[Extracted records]
::::::
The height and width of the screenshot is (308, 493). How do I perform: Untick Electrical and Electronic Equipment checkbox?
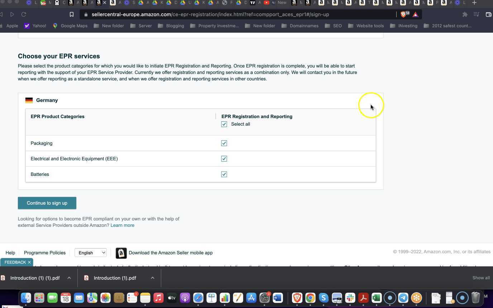tap(224, 159)
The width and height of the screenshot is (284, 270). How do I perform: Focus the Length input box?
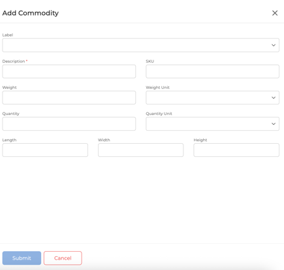45,150
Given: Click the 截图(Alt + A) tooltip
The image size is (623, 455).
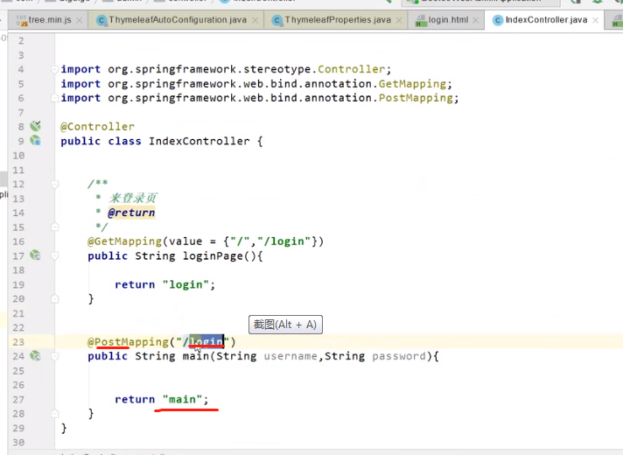Looking at the screenshot, I should [x=284, y=325].
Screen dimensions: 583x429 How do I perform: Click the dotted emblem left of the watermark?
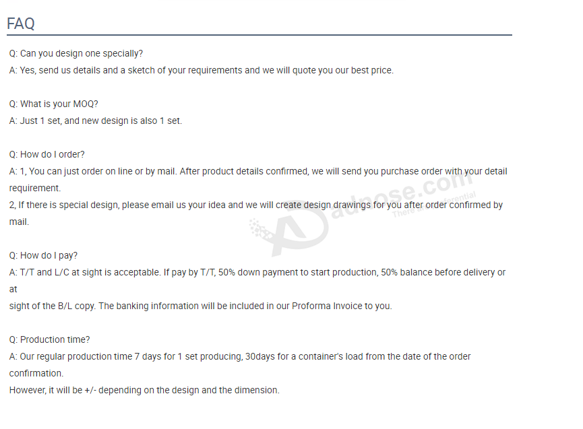point(260,228)
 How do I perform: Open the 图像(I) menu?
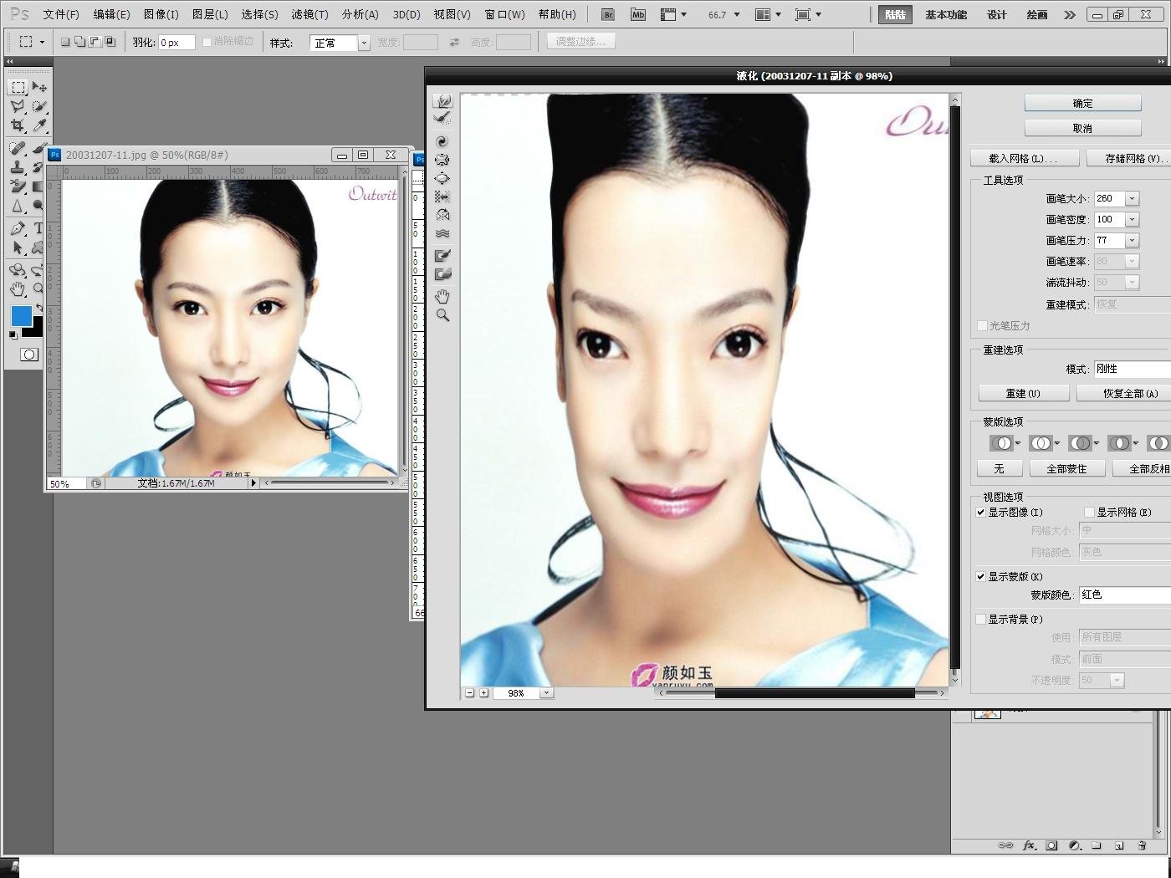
::::::
PROBLEM — A picture-free version of all the records, repeated exactly, is what to return.

RESPONSE FOR THIS EXERCISE —
The height and width of the screenshot is (308, 493). How do I perform: Untick Electrical and Electronic Equipment checkbox?
tap(224, 159)
The width and height of the screenshot is (284, 270). How do I perform: Focus the Length input box?
45,150
Given: Click the 截图(Alt + A) tooltip
The image size is (623, 455).
Looking at the screenshot, I should [x=284, y=325].
Screen dimensions: 583x429 How do I perform: Click the dotted emblem left of the watermark?
point(260,228)
 How do I perform: Open the 图像(I) menu?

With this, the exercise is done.